Student Orientation: Taking an Online Course
Discussion Forum (CCO only)
WHAT IT IS
The discussion forum is the online equivalent of a classroom discussion, with one difference—contributions are mandatory (and no one can hide in the back row). As one instructor said, “I would put my online students up against my lecture students any day—they cannot be passive online.” In general, the instructor will post a discussion topic for each lesson, and you and your classmates will be responsible for answering this question and responding to each other’s answers. The questions tend to be open ended, and your responses will typically require you to synthesize what you learned from the reading assignment with your own ideas.
HOW IT WORKS
Your instructor will list discussion forum questions at the end of each lesson page. You should review them before you start reading so that you can keep them in mind as you’re doing your reading. When you begin writing your response, it’s best to do it in a word processing program (such a Microsoft Word) and then pase it into Sakai.
To learn how to post to the discussion forum, you can either watch the video or continue reading below.
VIDEO: How to Post to Sakai’s Discussion Forum
A form, similar to the one pictured below, will appear for you to enter your response. Give your thread a title.
Click the Paste from Word icon (shown below), which makes a new box appear on your screen. Paste the response that you into that box and click “Okay.” This step prevents extra coding from appearing in the middle of your post.
Then click the “Post” button.
If you’re ready to reply to someone else’s post, watch the video for step-by-step instructions, or continue reading below.
Select Reply (as shown below).
After selecting “Reply,” you will see a screen with a form for you to enter your reply. Paste your reply in from Word using the Paste from Word icon again.
After you have submitted your reply, the thread will look like the image below, with the reply nested underneath the original post.
TIPS FOR SUCCESS
Do your part to build a community
It takes no more than you and your classmates doing your share in the discussion forums to turn yourselves into a cohesive classroom community. When everyone in the class makes frequent, thoughtful, and relevant posts, the value of online discussion as a learning tool can be immense.
Some students make the mistake of waiting for someone else to tell them what to do and when to do it. Like classroom students who sit in the back and never raise their hands, they hope to avoid work by being unnoticed. This works all too well in an online class. If you don’t contribute, you are invisible (although your lack of participation will be reflected in your course grade).
A different kind of student may check the forum ten times a day, posting responses to anything and everything without considered thought. This can easily lead to burn-out and disappointment when the rest of the class isn’t at the same white-hot pitch.

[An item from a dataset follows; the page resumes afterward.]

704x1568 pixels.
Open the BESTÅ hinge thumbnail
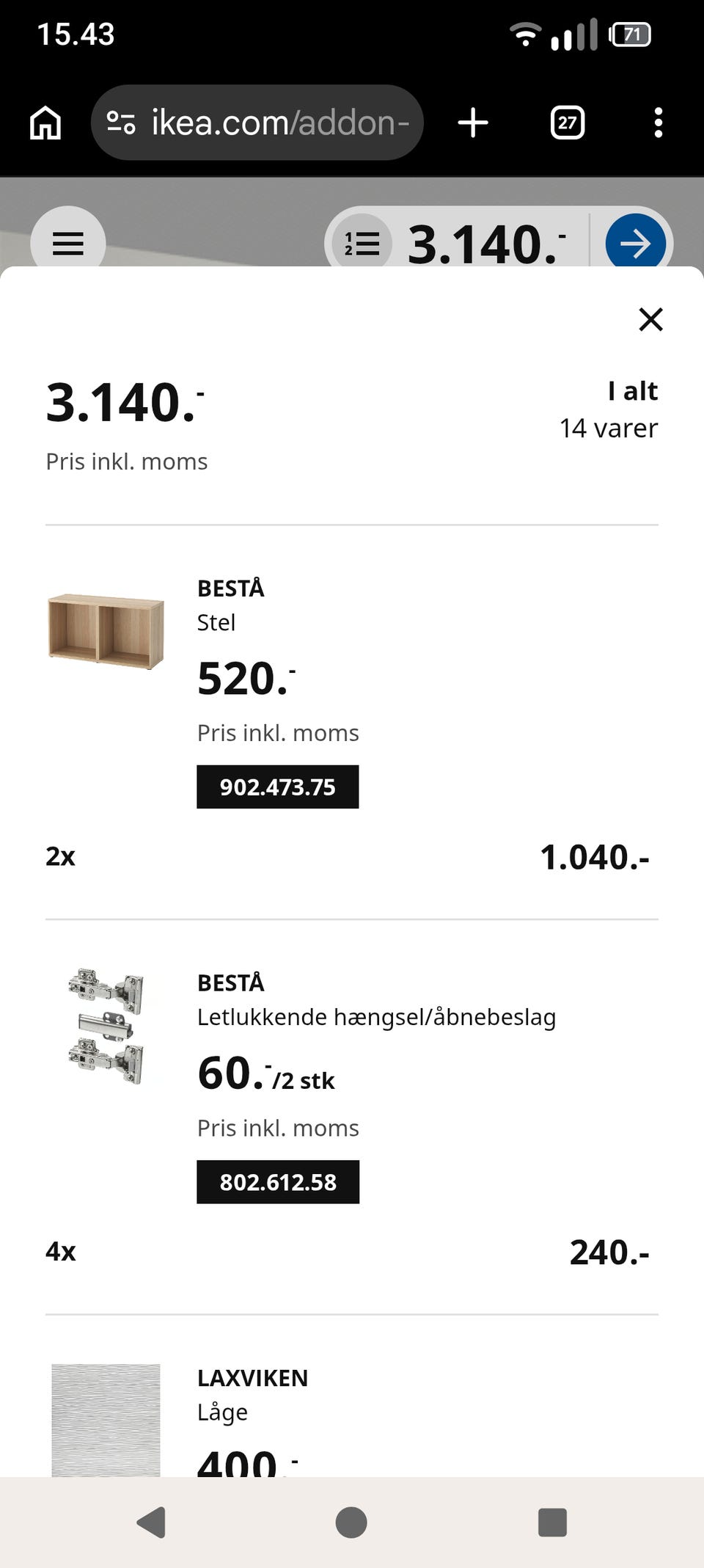106,1026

Checking your class forum once or maybe twice a day is, in most courses, a good habit to establish.
Respect your classmates
In most courses, one of your required tasks will be to respond to classmates. This does not mean attack and destroy—harsh or irrelevant language shuts everything down and discourages people from posting. Nor does it mean “Hey, great post!”-ing without adding something to the mix. Respond in the original terms of the discussion assignment, using respectful language and relevant ideas. Share your insight and knowledge without denigrating the contributions of others. Cite the readings. A good discussion, with ideas flowing back and forth, can be the best way to learn difficult material.
Here are some tips for making sure you and your classmates engage in good discussions throughout the semester:
- Use a civil and respectful tone, regardless of topic or what others say. A welcoming environment is essential.
- Make sure you add something to the conversation, rather than simply restating the facts. Ask questions. Try to “think like a practitioner” of the discipline, whether it’s history or biology.
- Participate early and often.
- Read the posts from other students before posting your own and avoid duplicating them.
- Share your enthusiasm for the material.
- Contact your instructor if you are struggling. Discussion participation affects your grade.